What are the benefits of automatic pipetting

Automated pipettes are able to take out the tedious repetitive work of pipetting and offer many benefits. The most obvious benefit is the greatly increased throughput. Automation frees up time and effort to do other tasks. A second benefit is improved reproducibility.

Are random errors possible to correct?

You can reduce random error by using an average measurement taken from several measurements or. Increasing the sample size

If you push the Micropipettor to the second stop, it will fill.

He claims that pushing towards the second stop can cause the vacuum to distort and allow you to draw in more liquid when you use it again. It’s better to leave some liquid in your tip than change it.

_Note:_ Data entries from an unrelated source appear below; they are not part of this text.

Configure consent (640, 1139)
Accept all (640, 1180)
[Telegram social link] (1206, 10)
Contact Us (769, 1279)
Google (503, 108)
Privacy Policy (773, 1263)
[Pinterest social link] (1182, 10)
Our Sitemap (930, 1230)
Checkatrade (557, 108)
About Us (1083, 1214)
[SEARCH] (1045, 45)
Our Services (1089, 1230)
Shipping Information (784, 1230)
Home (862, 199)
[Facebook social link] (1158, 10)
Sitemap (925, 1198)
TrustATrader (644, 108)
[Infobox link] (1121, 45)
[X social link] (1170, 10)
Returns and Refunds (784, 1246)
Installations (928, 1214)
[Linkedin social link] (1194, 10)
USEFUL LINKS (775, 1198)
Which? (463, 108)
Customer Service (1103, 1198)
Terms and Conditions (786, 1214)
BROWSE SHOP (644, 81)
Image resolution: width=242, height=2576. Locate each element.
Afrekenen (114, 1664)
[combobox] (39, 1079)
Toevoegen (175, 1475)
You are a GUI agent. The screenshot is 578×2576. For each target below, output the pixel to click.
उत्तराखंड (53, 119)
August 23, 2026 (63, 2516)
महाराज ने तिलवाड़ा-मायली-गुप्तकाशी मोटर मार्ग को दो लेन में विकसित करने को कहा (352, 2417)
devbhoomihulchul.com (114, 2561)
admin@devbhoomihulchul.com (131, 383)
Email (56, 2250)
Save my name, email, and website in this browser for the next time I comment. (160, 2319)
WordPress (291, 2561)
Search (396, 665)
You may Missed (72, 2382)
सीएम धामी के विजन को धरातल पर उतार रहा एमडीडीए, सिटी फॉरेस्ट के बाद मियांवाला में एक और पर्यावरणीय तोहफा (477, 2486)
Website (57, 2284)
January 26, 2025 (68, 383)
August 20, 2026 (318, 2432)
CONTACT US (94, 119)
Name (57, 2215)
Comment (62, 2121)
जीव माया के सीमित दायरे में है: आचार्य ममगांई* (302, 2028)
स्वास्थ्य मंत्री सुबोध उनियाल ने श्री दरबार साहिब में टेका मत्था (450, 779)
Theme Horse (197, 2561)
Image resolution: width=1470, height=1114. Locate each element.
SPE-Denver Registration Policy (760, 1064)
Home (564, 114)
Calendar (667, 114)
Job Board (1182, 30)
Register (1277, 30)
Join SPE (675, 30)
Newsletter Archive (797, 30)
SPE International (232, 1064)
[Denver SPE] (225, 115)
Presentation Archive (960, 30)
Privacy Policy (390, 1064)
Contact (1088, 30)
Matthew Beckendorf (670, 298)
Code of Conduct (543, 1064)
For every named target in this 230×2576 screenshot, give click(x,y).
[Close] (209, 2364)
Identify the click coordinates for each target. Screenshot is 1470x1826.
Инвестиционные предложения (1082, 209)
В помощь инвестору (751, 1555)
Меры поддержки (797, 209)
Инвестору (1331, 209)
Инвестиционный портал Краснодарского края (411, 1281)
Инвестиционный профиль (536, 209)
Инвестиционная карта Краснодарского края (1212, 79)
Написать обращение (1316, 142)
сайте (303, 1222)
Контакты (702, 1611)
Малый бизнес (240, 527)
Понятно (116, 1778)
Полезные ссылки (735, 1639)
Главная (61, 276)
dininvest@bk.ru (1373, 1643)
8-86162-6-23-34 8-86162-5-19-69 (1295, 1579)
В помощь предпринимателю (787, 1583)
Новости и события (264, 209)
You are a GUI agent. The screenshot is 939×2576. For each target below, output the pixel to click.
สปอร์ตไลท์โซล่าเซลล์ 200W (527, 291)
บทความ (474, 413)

What is Forward and Reverse Pipetting?

For most aqueous solutions, forward pipetting is the preferred method. For viscous liquids, foaming liquids and very small volumes, reverse pipetting is recommended. Additional blow-out volume can be aspirated in step one and remains in the tip of the pipette until it is discarded.

Why is it important to avoid air bubbles during pipetting?

When performing an ELISA test, careful pipetting is essential to obtain accurate results. Sometimes, air can be drawn into the pipette and dispensed into wells. Bubbles can affect optical density values and result.

How can you get bubbles from a microplate?

Bottom readers with clear bottom plaques are the easiest. A hot needle tip can also burst bubbles. It works well most of the time. I use a 16-gauge needle to get at the bubbles. Another thing that works well is to leave the plate in an incubator for a while.